Obviously I'm a bad blogger.  In my defence I've been writing a book.

And rewriting.

And working.

And reading.  I started reading Pride and Prejudice on my iPhone in, oh, probably January.  I read about a page a week when I'm stuck waiting somewhere with no one to talk to.  I haven't read it since high school, but I'm laughing out loud, enjoying it so much.  I'm up to the bit where everyone makes a fool of themselves at the Bingley soiree.  Makes me want to break out my A&E six hour mini series.

The problem is, every time I do that, I lose myself with the Bennets for a few evenings, then I miss them when it's finished.  So I watch Bride and Prejudice (the Bollywood version, if you don't know.)  That makes me want to watch Bend It Like Beckham, so now we're a week into doing nothing every evening but watching TV and when I'm done that, I start thinking about the Keira Knightly version of P&P.  That's barely a snack and just whets my appetite for the extended version and...  You see what a vicious circle it becomes.

Anyway, I thought I best post something, so inquiring minds know I'm still alive.  Mostly I've been motivated by a friend who caught me in the grocery store the other day and told me she'd been reading my blog.  I went, "I have a blog?  Oh creeps, I ought to post something!"

The fact is, I do think of posting.  I'm usually driving the car at the time and can't even scribble some notes, let alone compose an entry.  I thought I had a really good, meaty topic the other night when I went to try turning on our TV all by myself for the first time since we got satellite.  The title was going to be "Why Women Get Divorced."

Hubby stepped out and I was faced with--I'm not kidding--six remotes.  I think one is actually redundant and he keeps it in case we ever go to the recycle depot and get one of our old TV's back.  (True story: when we moved into this house six years ago, we still had a remote in a night table for a TV that had been stolen more than a decade before.  Some men keep photos of their old girlfriends....)

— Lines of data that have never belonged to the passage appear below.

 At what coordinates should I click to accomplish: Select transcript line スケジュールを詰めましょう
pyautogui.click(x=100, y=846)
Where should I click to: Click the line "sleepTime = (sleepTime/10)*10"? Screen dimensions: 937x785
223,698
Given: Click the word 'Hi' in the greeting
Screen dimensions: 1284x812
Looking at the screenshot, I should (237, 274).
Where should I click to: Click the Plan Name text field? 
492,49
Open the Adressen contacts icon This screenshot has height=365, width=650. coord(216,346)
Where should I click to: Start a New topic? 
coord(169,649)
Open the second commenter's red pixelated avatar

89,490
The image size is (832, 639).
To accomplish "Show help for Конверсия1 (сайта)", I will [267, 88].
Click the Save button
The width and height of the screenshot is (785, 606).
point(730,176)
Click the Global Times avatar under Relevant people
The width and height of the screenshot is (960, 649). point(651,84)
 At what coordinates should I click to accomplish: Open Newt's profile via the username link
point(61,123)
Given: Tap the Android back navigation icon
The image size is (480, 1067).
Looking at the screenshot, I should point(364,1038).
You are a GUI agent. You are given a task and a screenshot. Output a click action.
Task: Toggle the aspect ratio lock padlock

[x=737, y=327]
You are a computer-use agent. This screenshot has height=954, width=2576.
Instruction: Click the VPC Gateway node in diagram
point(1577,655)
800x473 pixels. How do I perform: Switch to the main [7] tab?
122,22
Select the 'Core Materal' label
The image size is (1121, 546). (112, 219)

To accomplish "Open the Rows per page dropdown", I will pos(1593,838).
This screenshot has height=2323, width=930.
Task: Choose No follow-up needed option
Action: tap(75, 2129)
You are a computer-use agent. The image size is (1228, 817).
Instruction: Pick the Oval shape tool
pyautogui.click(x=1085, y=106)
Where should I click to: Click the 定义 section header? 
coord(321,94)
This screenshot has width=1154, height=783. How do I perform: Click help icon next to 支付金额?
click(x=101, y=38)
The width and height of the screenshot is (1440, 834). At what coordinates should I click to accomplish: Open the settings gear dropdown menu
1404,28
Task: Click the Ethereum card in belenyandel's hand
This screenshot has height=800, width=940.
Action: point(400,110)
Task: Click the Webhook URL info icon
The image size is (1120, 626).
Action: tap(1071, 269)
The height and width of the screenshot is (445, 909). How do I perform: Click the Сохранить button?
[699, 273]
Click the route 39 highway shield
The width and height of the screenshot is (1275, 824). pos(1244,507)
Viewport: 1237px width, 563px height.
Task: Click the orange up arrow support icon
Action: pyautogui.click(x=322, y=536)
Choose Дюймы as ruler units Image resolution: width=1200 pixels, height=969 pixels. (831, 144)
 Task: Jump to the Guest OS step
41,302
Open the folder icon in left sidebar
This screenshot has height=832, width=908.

Anyway, my son came in and saved our marriage and I discovered that we now get the John Daily show so hubby was redeemed in his decision to go the satellite route and foster more remotes that needed adoption into a good home.  Meanwhile, I was in a snit for a full ten minutes and mentally began composing this blog only to end up thinking it has probably been done to death by sharper, more current and definitely more diligent bloggers than myself.  So feel free to google a rant about remotes.  Actually, the Onion network's Stupid Sony Box Thing is probably the direction I was going and they really do it so much better than me, so start there.

See, as much as I enjoy having an outlet for the blather in my head, I'm really about the novels at the moment.  Singular.  Apparently Saturn is in my first house, making me pare down and contract.  (I actually like the sound of that word!)  If I can get this one thing done right, I'll feel like a winner so I'm trying to focus.  Bear with me.  If there's ever anything exciting to post, I'll be sure to get to up here within a calendar month.

Time to go read my--not kidding again--fifty two unread emails.  I'm a bad social networker, if you want the truth.  Even my real life friends say it so.